→ About this task:
Print exactly the lines from the one that contains "At what coordinates" through the last line of the material, both included, and leave out all pictures.

→ Provided records:
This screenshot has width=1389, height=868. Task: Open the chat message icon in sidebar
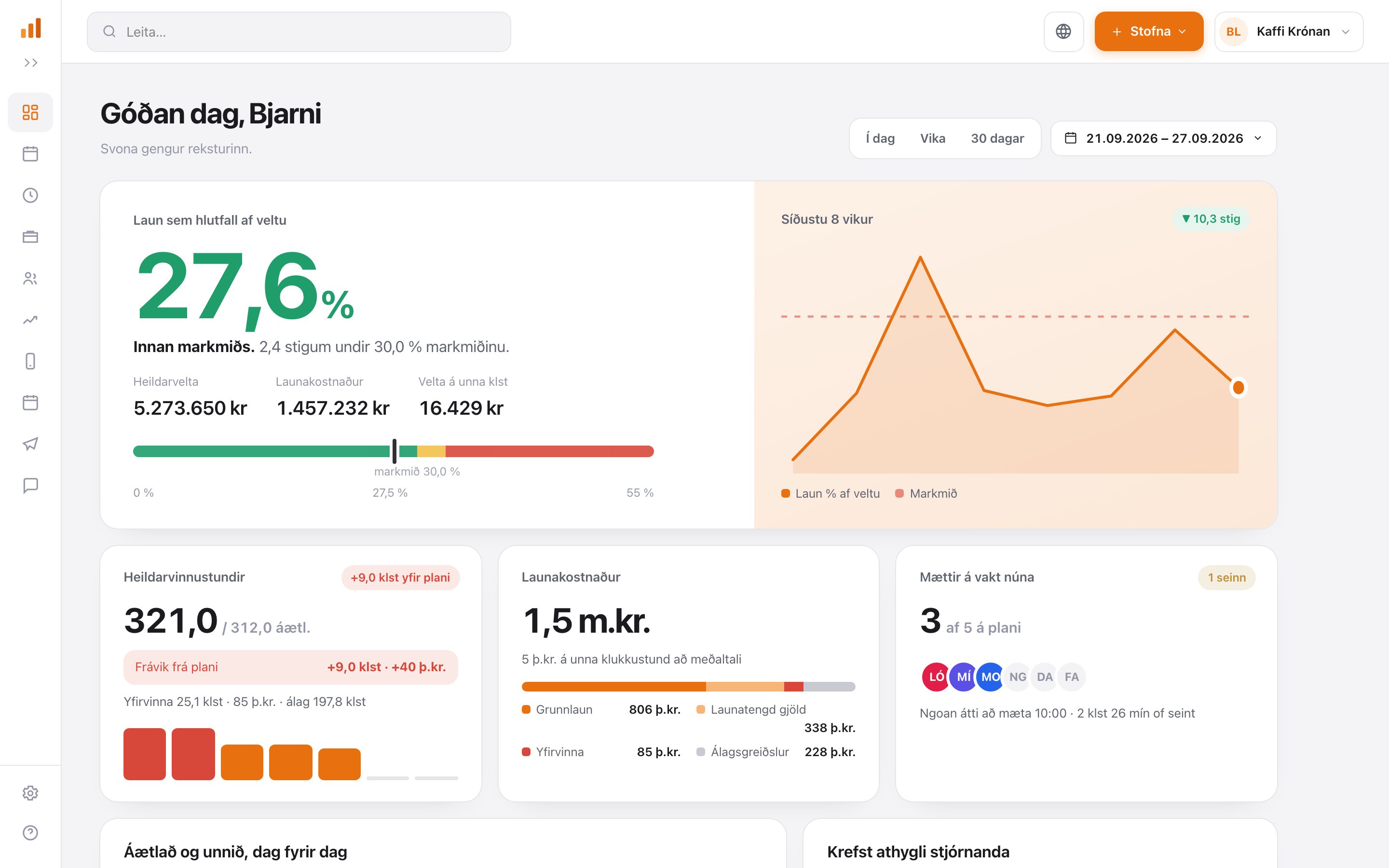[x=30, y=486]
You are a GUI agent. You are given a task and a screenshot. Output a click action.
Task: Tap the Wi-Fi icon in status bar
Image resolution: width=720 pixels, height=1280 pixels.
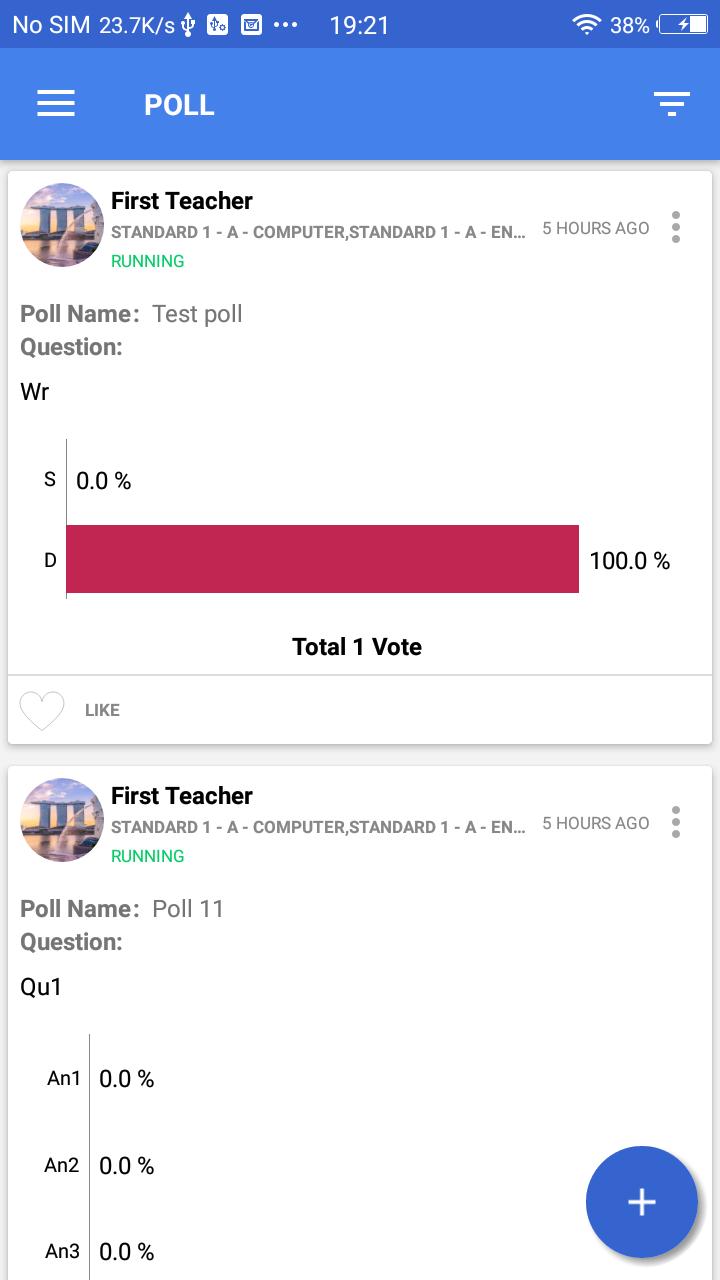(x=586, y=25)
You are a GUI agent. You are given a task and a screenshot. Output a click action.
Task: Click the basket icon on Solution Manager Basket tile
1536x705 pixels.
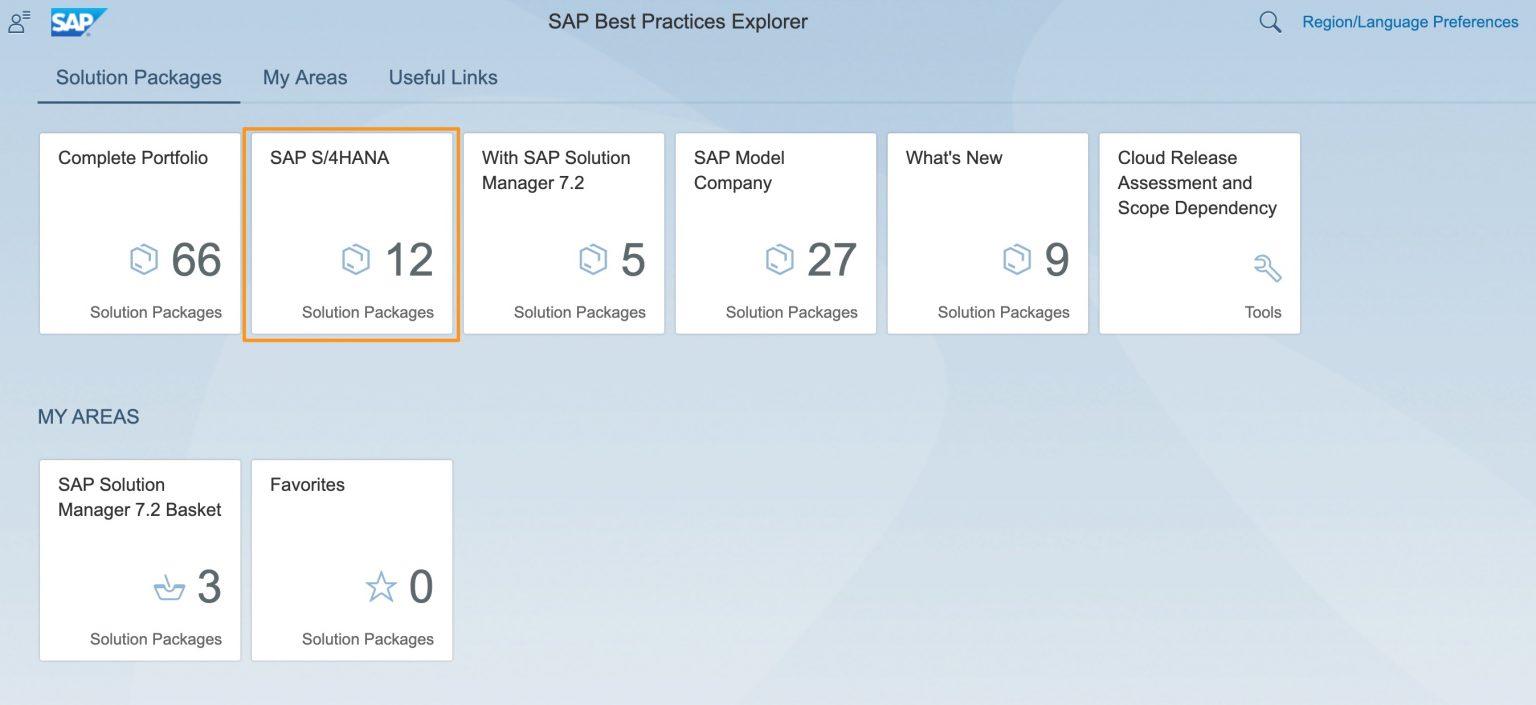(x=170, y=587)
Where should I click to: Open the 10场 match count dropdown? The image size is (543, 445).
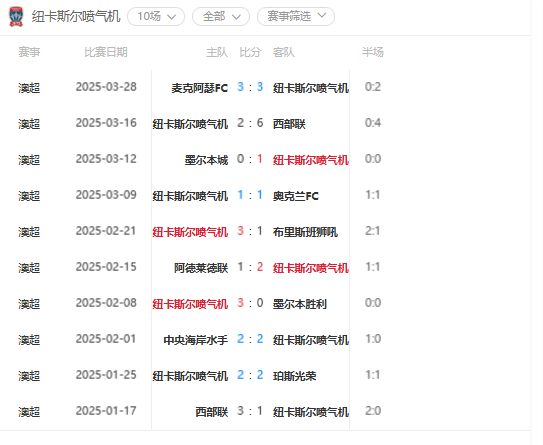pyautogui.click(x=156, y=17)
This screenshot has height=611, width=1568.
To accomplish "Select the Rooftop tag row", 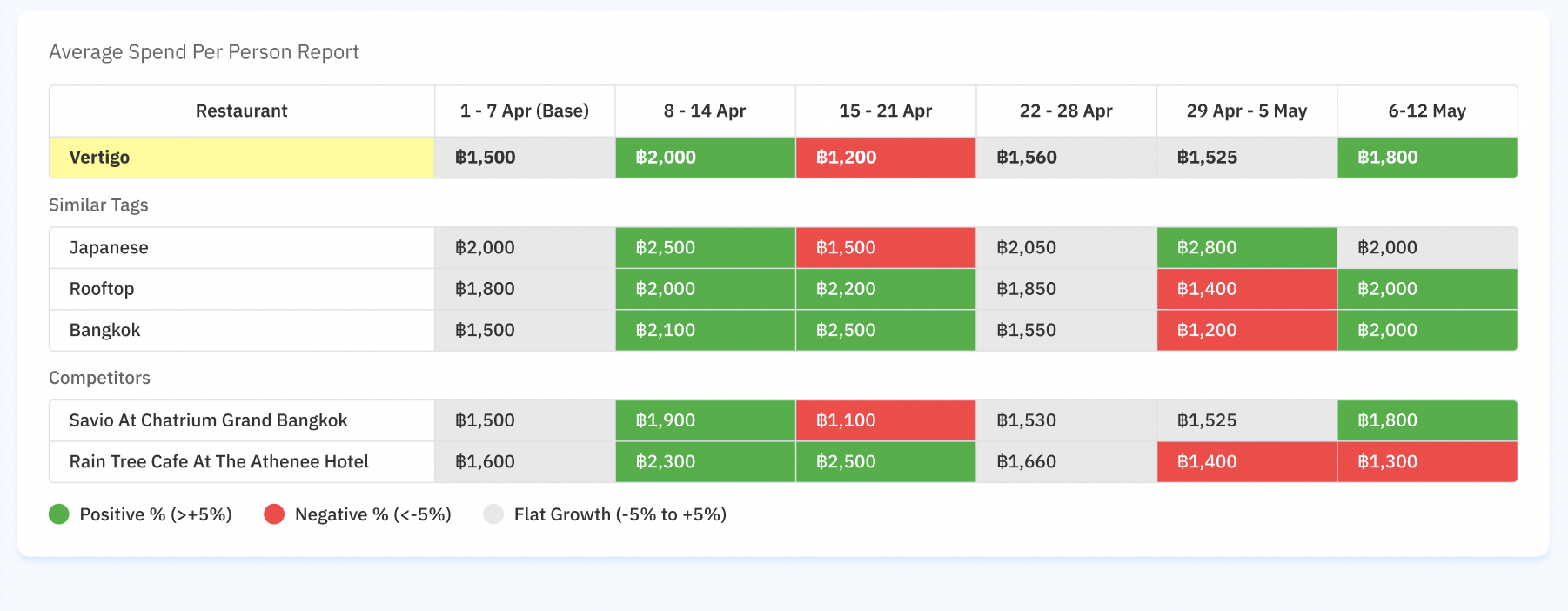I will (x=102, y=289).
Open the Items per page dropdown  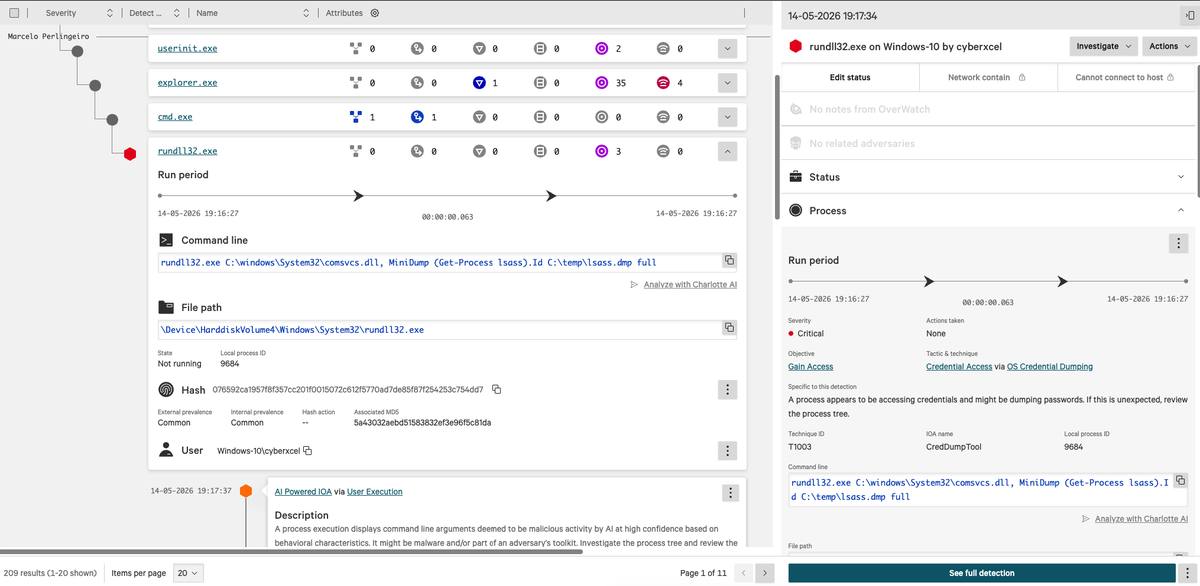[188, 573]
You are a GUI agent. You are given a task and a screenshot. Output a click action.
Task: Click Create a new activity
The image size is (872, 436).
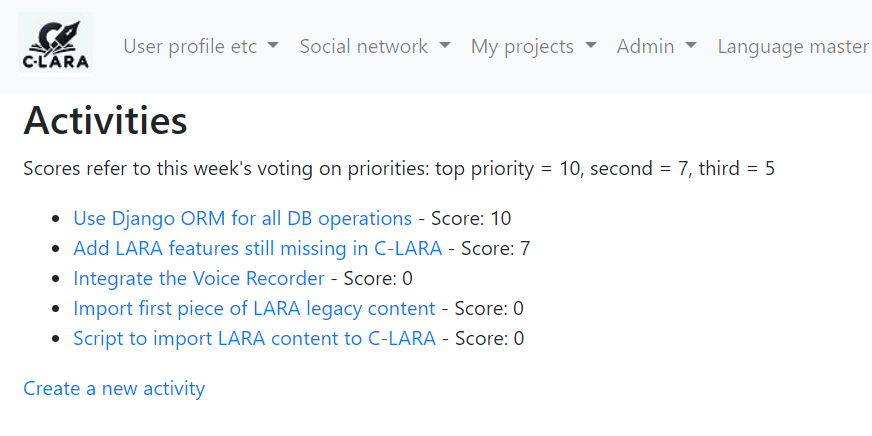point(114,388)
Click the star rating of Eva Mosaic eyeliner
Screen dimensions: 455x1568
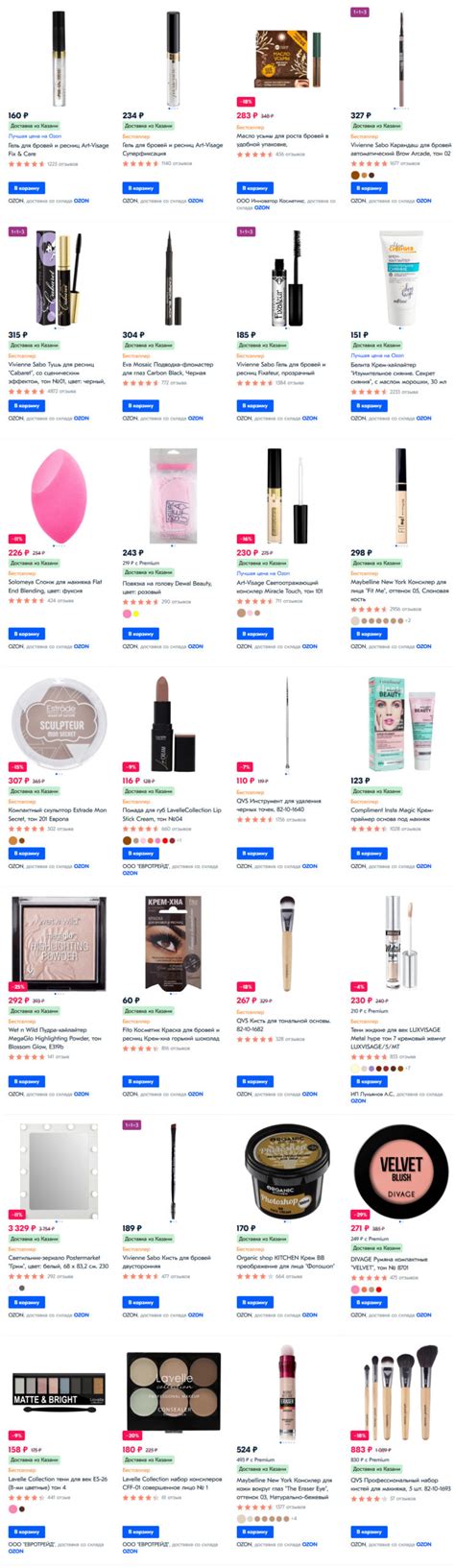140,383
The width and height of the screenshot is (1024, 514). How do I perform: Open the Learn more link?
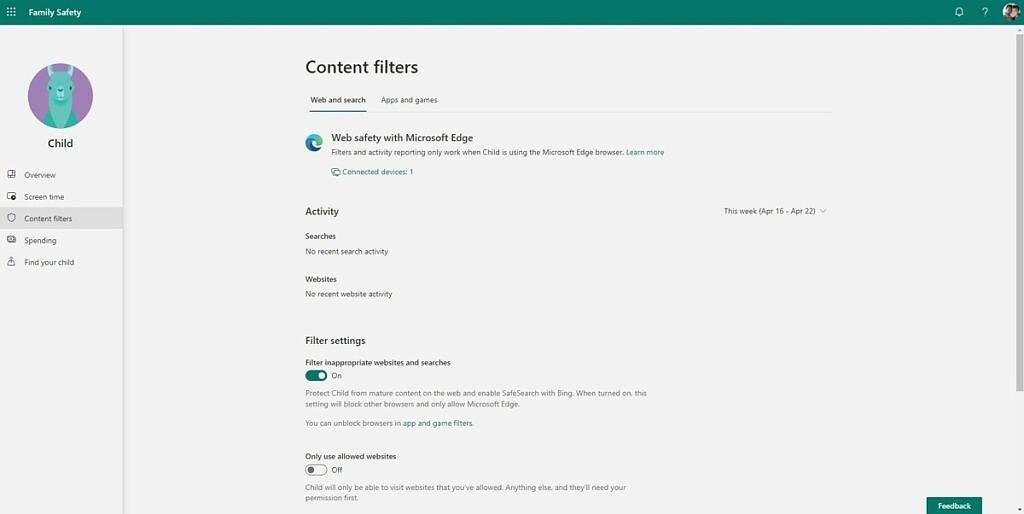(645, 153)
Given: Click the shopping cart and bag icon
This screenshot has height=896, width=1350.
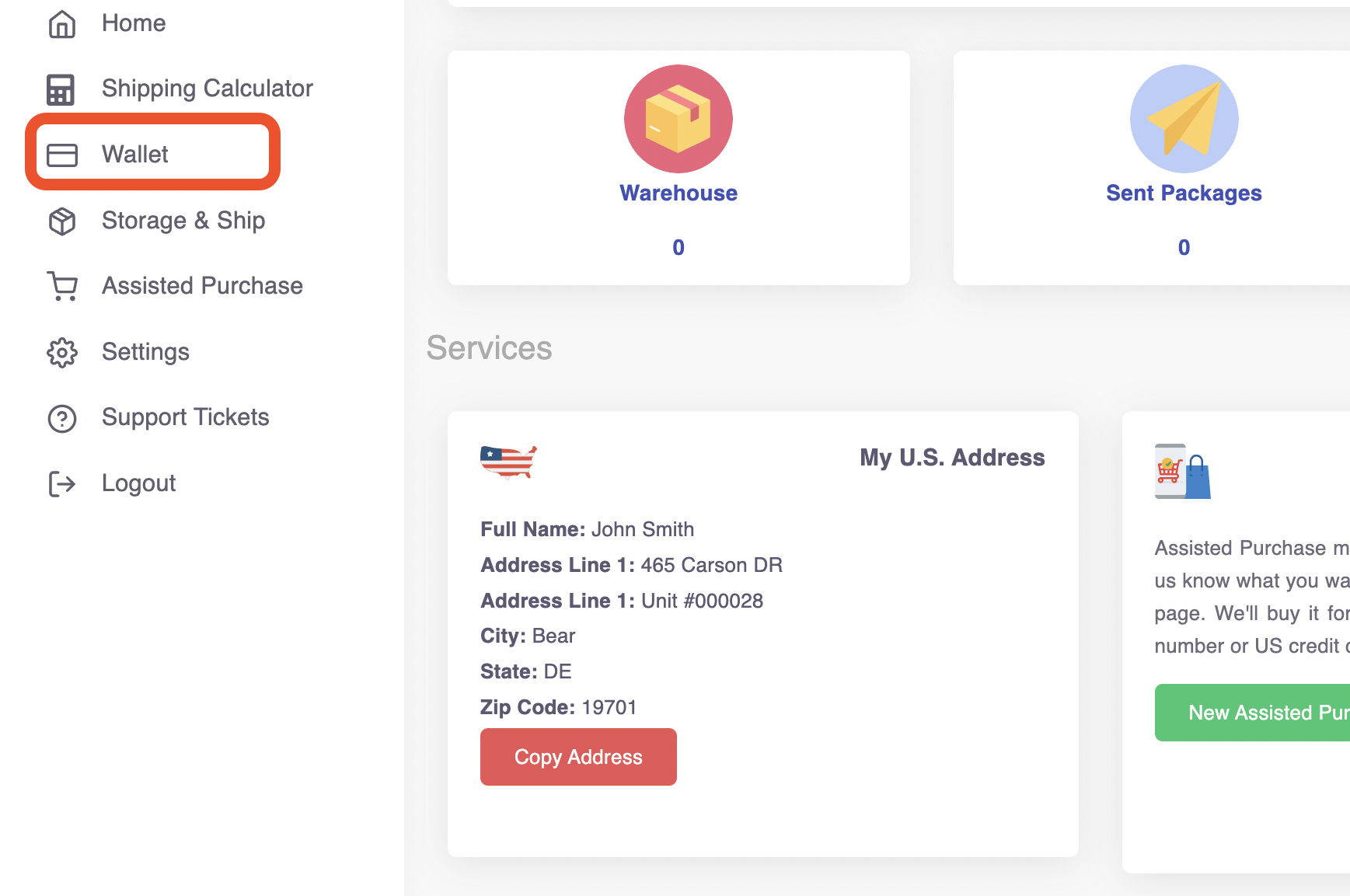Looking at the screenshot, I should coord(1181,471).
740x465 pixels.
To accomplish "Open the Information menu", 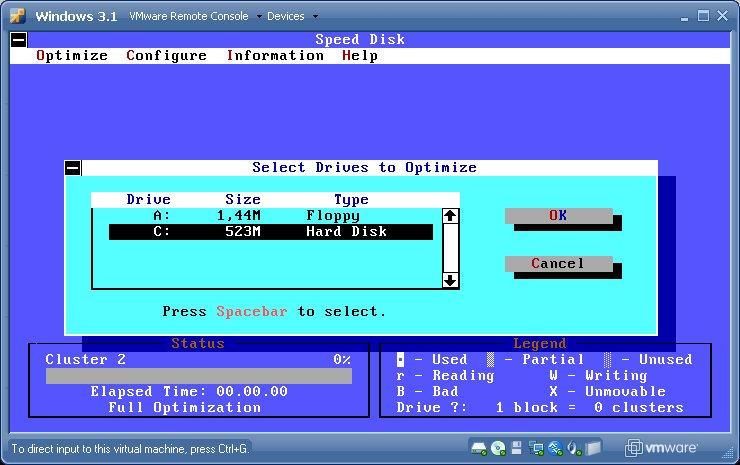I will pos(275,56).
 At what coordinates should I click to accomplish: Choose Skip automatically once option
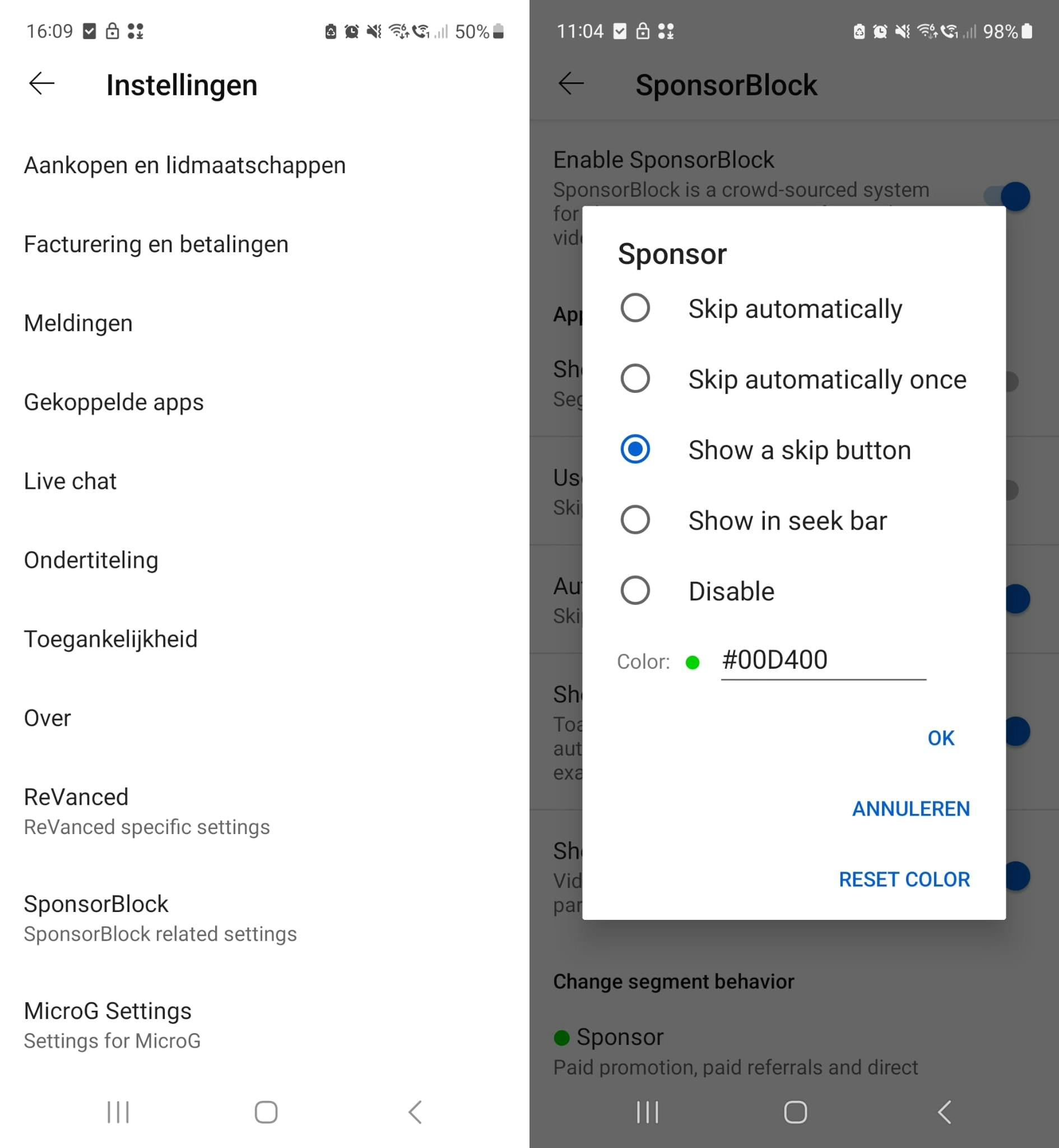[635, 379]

→ Written reply:
 At what coordinates should I click to accomplish: Choose Skip automatically once option
[635, 379]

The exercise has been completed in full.